Re: [clocksource] 8901ecc231: stress-ng.lockbus.ops_per_sec -9.5% regression

From: Paul E. McKenney
Date: Tue Jun 01 2021 - 13:10:04 EST


On Thu, May 27, 2021 at 05:58:53PM -0700, Andi Kleen wrote:
>
> > Only those cloud provides making heavy use of the aforementioned "poorly
> > designed" hardware, correct?
>
> If any such hardware is deployed in non homeopathic quantities, we probably
> need to support it out of the box. So far I'm not seeing any evidence that
> it does not.
>
> That would argue for including the patch in the patch series.
>
> Especially since stress-ng is somewhat popular for system testing.

Except that different use cases need different out-of-the-box settings.
In addition, there is a range of consequences for undesired settings
across these use cases. Fortunately, the various distros and other kernel
delivery mechanisms act as different boxes, and can provide their chosen
out-of-box setting.

Of course, it would be better to avoid adding an additional setting.
But as we will see when considering the following use cases and
corresponding consequences, that setting needs to be to mark the
clocksource unstable if that clocksource exhibits persistent read delays,
that is, as the v15 series does -without- the out-of-tree patch.

To see this, consider the following use cases:

o Bringup testing for new silicon, firmware, and clock drivers.
In this case, it is critically important that any serious problem
be unmistakably flagged. After all, these activities are all
too often carried out under severe time pressure, which means
that subtle messages are likely to be ignored. If there is a
hardware, firmware, or driver issue that results in persistent
delays, this issue must not be ignored. Hence the absolute need
to mark the clocksource unstable in this case, in order to avoid
releasing hardware, firmware, and clock-driver bugs into the wild.

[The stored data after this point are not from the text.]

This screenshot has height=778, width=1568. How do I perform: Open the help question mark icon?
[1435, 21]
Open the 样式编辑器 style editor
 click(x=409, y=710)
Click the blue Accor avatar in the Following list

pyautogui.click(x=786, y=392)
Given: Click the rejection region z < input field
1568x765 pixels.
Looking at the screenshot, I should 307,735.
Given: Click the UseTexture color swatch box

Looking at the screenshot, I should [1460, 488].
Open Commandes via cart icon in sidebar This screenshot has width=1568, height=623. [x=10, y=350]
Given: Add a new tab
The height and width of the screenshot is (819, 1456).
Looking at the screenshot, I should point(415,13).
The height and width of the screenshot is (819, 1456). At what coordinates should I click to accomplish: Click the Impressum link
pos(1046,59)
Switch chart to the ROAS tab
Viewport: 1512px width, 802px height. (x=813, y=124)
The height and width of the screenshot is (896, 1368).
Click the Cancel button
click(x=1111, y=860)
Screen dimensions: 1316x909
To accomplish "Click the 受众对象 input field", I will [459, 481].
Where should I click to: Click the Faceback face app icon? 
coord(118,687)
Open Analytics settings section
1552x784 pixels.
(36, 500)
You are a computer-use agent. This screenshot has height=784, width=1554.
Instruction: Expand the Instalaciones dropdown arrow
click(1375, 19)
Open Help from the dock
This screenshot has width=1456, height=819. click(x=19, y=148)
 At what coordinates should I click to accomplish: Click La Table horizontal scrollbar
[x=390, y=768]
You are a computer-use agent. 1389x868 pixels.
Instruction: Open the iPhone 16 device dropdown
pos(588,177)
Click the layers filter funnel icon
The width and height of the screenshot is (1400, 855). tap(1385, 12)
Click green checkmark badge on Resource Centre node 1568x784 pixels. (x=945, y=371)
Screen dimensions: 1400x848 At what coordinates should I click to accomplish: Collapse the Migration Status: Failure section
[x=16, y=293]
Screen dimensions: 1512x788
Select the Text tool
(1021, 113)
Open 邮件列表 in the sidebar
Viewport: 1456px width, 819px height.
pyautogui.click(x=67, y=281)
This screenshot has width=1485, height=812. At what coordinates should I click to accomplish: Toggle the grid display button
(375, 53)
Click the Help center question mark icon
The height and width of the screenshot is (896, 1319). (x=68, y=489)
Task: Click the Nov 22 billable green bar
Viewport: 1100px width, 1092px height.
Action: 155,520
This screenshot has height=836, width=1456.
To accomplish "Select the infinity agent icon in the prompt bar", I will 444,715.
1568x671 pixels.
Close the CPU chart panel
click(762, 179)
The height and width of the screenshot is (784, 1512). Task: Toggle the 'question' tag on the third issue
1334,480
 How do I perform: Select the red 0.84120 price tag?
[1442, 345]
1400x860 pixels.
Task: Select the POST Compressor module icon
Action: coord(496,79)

o System test for new hardware, including multisocket hardware
such as that denigrated by stress-ng. Although this use case
might prefer that clocksource read delays be ignored (as they
would be with my out-of-tree patch [1]), there are a number of
good-and-sufficient ways to deal with the current state of the
v15 series [2], including marking the TSC stable, specifying HPET
at boot time, or simply ignoring the fact that the clocksource
gets marked unstable.

o Applications running in production that suffer from stress-ng-like
properties. Such applications might well prefer that high-speed
fine-grained clocksources not be marked unstable, but the
workarounds for system test apply here as well.

Furthermore, such applications are likely to perform better
on a single-socket system than on a larger and more expensive
multi-socket system. Thus, marking clocksources unstable
would be a good hint that adjustments would be helpful, whether
these adjustments be confining such applications to lower-cost
hardware on which they are likely to perform better, or reading
a certain book [3] and applying its lessons in order to adjust
the application to improve performance and scalability and to
reduce the interference with clocksources.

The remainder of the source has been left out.